Dataset entries:
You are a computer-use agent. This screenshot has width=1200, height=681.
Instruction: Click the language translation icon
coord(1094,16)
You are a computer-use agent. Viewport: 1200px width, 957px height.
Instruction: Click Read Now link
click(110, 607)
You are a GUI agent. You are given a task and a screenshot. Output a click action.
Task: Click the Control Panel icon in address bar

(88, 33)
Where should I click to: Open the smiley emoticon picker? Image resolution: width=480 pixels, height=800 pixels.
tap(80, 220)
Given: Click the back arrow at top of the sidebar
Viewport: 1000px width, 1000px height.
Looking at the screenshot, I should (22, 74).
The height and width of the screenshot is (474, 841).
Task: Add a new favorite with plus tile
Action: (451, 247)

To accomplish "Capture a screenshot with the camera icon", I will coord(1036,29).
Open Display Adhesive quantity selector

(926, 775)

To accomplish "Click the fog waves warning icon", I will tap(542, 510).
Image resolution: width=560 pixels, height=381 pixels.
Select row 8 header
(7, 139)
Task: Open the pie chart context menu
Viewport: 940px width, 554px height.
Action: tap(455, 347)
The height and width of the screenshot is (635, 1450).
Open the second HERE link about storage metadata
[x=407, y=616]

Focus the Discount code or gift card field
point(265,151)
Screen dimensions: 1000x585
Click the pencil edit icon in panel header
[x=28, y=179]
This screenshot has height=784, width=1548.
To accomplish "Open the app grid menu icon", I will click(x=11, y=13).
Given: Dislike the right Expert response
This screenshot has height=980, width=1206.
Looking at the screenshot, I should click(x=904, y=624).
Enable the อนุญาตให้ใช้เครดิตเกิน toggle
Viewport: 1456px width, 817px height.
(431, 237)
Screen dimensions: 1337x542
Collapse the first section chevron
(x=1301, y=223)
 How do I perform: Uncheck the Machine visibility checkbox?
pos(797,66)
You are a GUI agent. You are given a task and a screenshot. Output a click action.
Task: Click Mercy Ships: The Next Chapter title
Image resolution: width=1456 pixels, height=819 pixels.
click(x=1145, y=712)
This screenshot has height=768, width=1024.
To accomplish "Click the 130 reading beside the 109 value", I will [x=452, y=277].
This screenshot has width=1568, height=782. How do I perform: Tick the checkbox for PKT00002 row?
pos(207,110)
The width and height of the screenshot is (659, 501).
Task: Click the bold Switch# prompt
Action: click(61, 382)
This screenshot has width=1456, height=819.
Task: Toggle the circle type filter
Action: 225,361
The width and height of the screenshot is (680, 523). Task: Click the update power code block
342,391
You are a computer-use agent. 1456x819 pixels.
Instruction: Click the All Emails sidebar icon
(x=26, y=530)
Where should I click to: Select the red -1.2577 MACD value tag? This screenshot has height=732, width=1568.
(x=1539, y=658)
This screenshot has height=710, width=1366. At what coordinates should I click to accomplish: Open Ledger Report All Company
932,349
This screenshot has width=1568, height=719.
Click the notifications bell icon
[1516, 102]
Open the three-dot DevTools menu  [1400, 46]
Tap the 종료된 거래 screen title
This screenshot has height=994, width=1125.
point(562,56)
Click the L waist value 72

◆ **What to produce**: In full and without changes, give the data above once more.

◆ **Response area**:
You are a computer-use agent. This screenshot has width=1200, height=681.
Instruction: Click the language translation icon
coord(1094,16)
You are a computer-use agent. Viewport: 1200px width, 957px height.
Instruction: Click Read Now link
click(110, 607)
You are a GUI agent. You are given a task and a screenshot. Output a click action.
Task: Click the Control Panel icon in address bar

(88, 33)
Where should I click to: Open the smiley emoticon picker? Image resolution: width=480 pixels, height=800 pixels.
tap(80, 220)
Given: Click the back arrow at top of the sidebar
Viewport: 1000px width, 1000px height.
Looking at the screenshot, I should (22, 74).
The height and width of the screenshot is (474, 841).
Task: Add a new favorite with plus tile
Action: (451, 247)

To accomplish "Capture a screenshot with the camera icon", I will coord(1036,29).
Open Display Adhesive quantity selector

(926, 775)

To accomplish "Click the fog waves warning icon", I will tap(542, 510).
Image resolution: width=560 pixels, height=381 pixels.
Select row 8 header
(7, 139)
Task: Open the pie chart context menu
Viewport: 940px width, 554px height.
Action: tap(455, 347)
The height and width of the screenshot is (635, 1450).
Open the second HERE link about storage metadata
[x=407, y=616]

Focus the Discount code or gift card field
point(265,151)
Screen dimensions: 1000x585
Click the pencil edit icon in panel header
[x=28, y=179]
This screenshot has height=784, width=1548.
To accomplish "Open the app grid menu icon", I will click(x=11, y=13).
Given: Dislike the right Expert response
This screenshot has height=980, width=1206.
Looking at the screenshot, I should click(x=904, y=624).
Enable the อนุญาตให้ใช้เครดิตเกิน toggle
Viewport: 1456px width, 817px height.
(431, 237)
Screen dimensions: 1337x542
Collapse the first section chevron
(x=1301, y=223)
 How do I perform: Uncheck the Machine visibility checkbox?
pos(797,66)
You are a GUI agent. You are given a task and a screenshot. Output a click action.
Task: Click Mercy Ships: The Next Chapter title
Image resolution: width=1456 pixels, height=819 pixels.
click(x=1145, y=712)
This screenshot has height=768, width=1024.
To accomplish "Click the 130 reading beside the 109 value", I will [x=452, y=277].
This screenshot has width=1568, height=782. How do I perform: Tick the checkbox for PKT00002 row?
pos(207,110)
The width and height of the screenshot is (659, 501).
Task: Click the bold Switch# prompt
Action: click(61, 382)
This screenshot has width=1456, height=819.
Task: Toggle the circle type filter
Action: 225,361
The width and height of the screenshot is (680, 523). Task: Click the update power code block
342,391
You are a computer-use agent. 1456x819 pixels.
Instruction: Click the All Emails sidebar icon
(x=26, y=530)
Where should I click to: Select the red -1.2577 MACD value tag? This screenshot has height=732, width=1568.
(x=1539, y=658)
This screenshot has height=710, width=1366. At what coordinates should I click to accomplish: Open Ledger Report All Company
932,349
This screenshot has width=1568, height=719.
Click the notifications bell icon
[1516, 102]
Open the three-dot DevTools menu  [1400, 46]
Tap the 종료된 거래 screen title
This screenshot has height=994, width=1125.
point(562,56)
Click the L waist value 72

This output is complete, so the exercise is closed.